##### The input

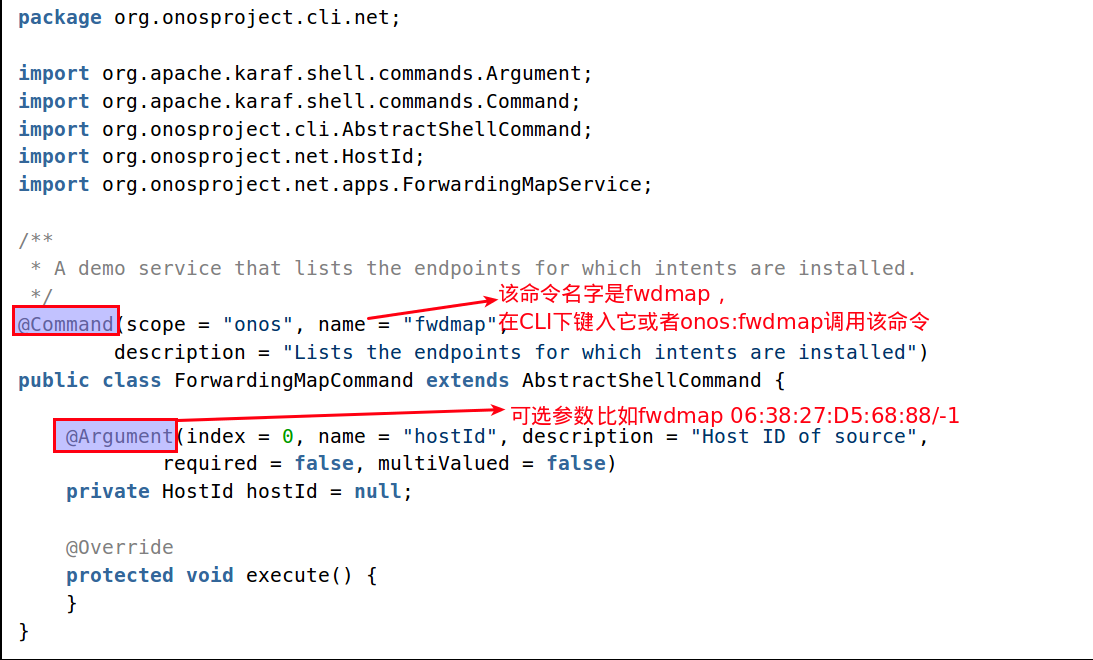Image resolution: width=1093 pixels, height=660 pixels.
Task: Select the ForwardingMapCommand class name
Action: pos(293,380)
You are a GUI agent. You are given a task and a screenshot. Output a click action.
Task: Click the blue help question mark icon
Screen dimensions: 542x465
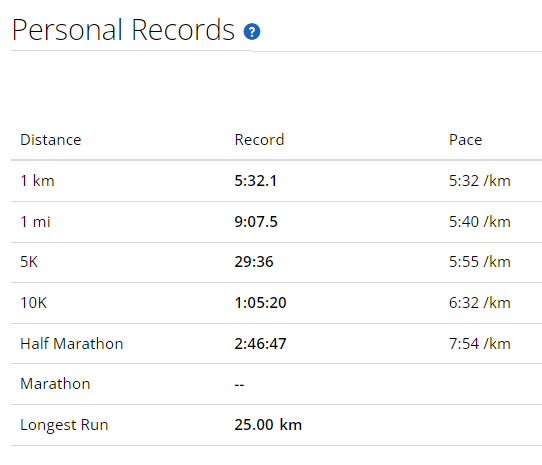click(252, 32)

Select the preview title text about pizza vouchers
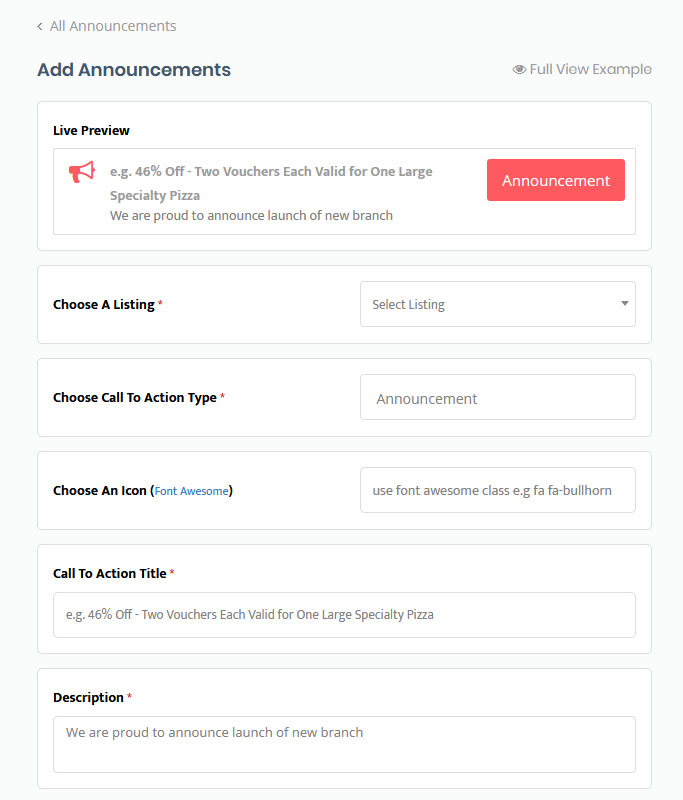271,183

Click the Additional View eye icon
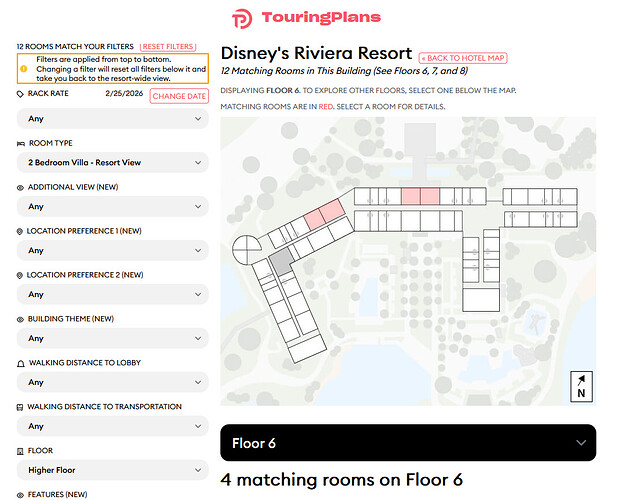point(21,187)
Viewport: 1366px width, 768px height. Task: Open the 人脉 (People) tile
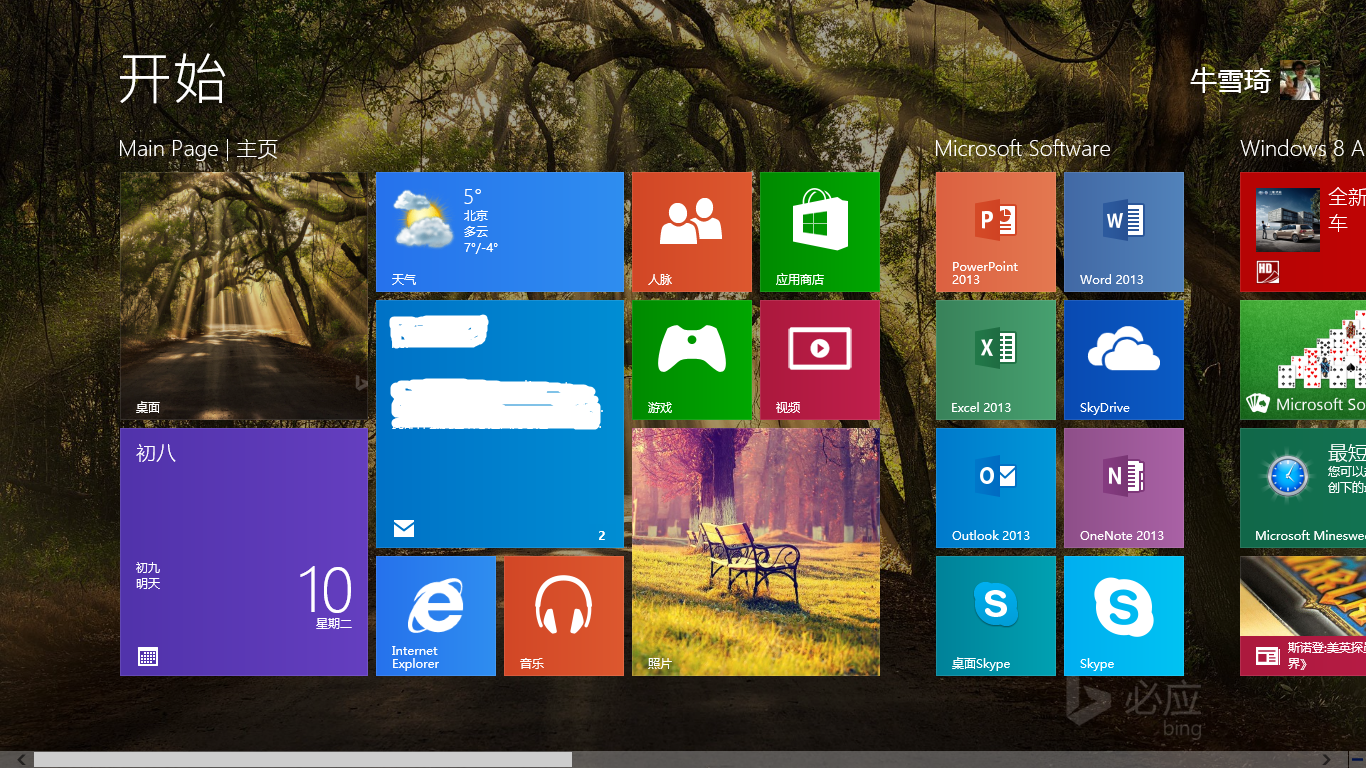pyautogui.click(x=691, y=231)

##########

*Task details:* Only the lines from the one with "Task: Click the blue help question mark icon" through the final line of the entries belong in the answer, set down exactly, with both ends included and no pictures.

*Exercise answer:*
Task: Click the blue help question mark icon
Screen dimensions: 542x465
click(252, 32)

Select the preview title text about pizza vouchers
271,183

Click the Additional View eye icon
point(21,187)
Viewport: 1366px width, 768px height. Task: Open the 人脉 (People) tile
pyautogui.click(x=691, y=231)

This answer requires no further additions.